The location of fistula insertion into the urinary tract is important information to classify the type of anorectal malformation. In a case in which there is a tiny fistulous communication with only a small amount of contrast agent passing through it, one might need to catheterize the bladder via the urethra and fill the bladder until voiding occurs, thus defining the relationship between the region of the fistula and the urethra in relation to the bladder neck (Fig. 18). At the completion of the study, one could aspirate as much contrast agent as possible from the distal limb of the colon, especially if using hyperosmotic contrast agent, to avoid fluid shifts that could cause dehydration.
Sometimes instead of a separated colostomy and mucous fistula, a surgeon performs a loop colostomy and the distal limb of the colon is found inside or immediately adjacent to a single stomal opening.
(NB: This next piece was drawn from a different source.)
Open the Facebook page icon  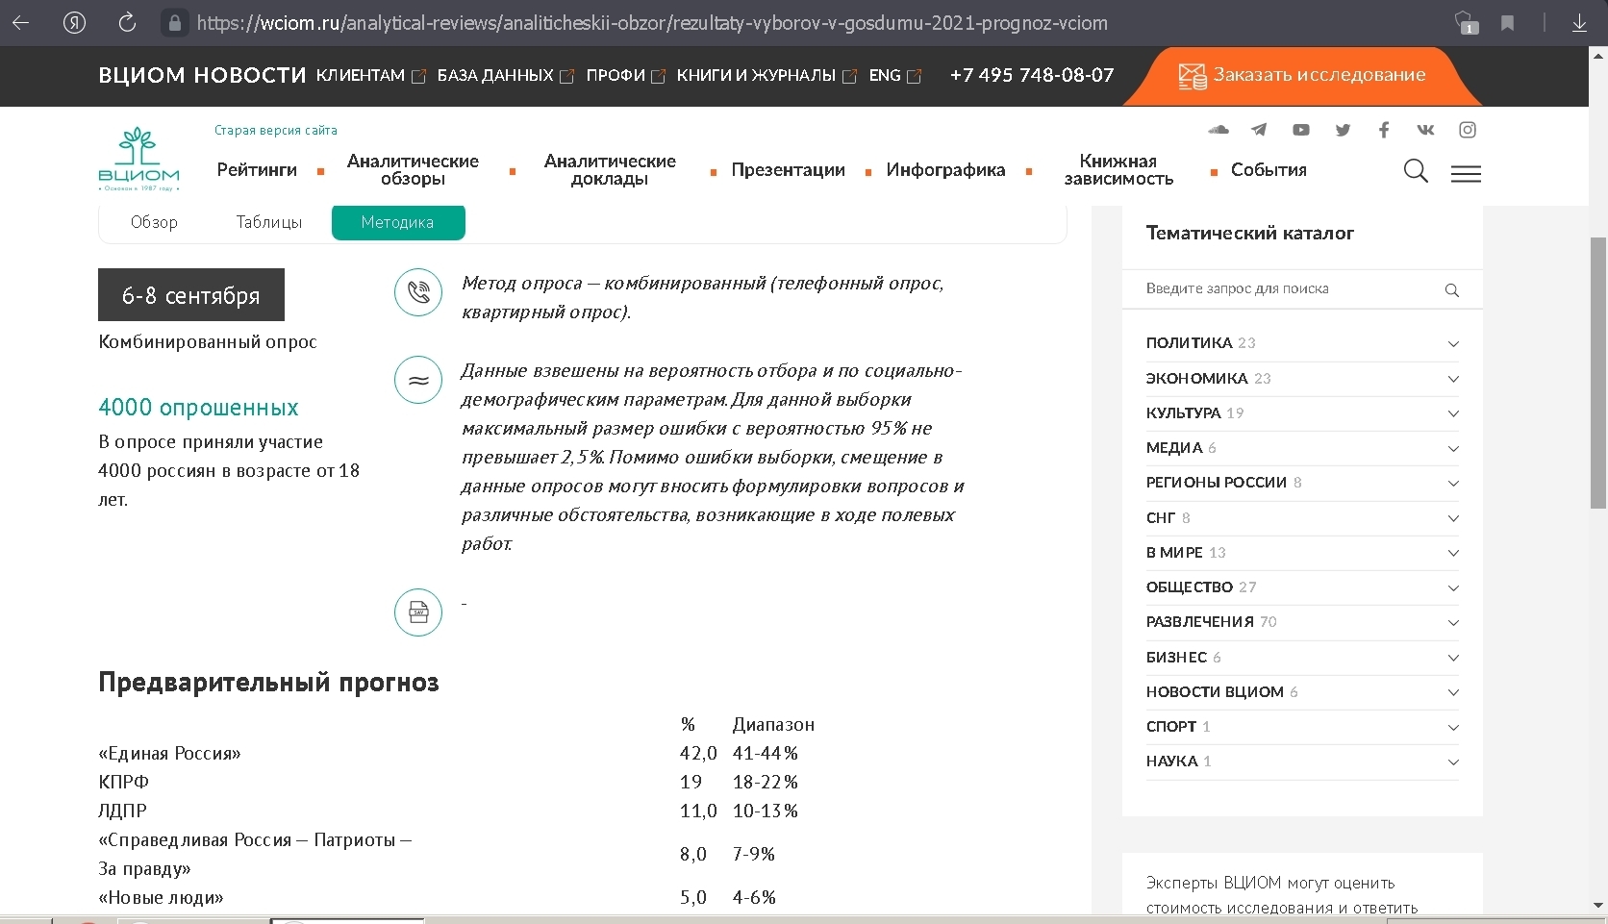1384,130
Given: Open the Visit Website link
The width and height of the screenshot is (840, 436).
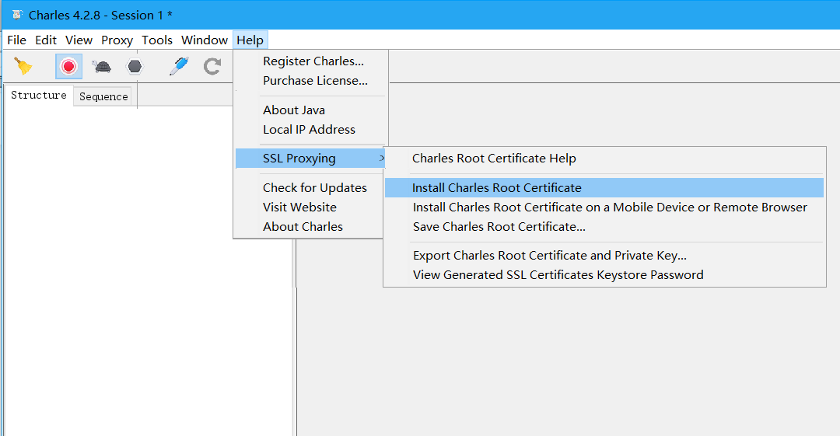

This is not optimal because the mucous fistula resides within the colostomy bag, allowing for contamination of the urinary tract by spillage of feces into the distal limb. However this type of colostomy might be encountered in a referral practice. Cannulation of the distal limb via the mucous fistula can be tricky in these children. Inserting the catheter into the single opening, pointing in the direction toward the anus, and injecting a small amount of contrast agent frequently shows whether the catheter is in the distal limb; if not, redirecting the catheter and reinjecting can enable manipulation of the catheter into the correct position. The retention balloon of the catheter is then carefully inflated inside the lumen. If one cannot cannulate the distal limb of the colon, requesting the help of the referring surgeon is recommended.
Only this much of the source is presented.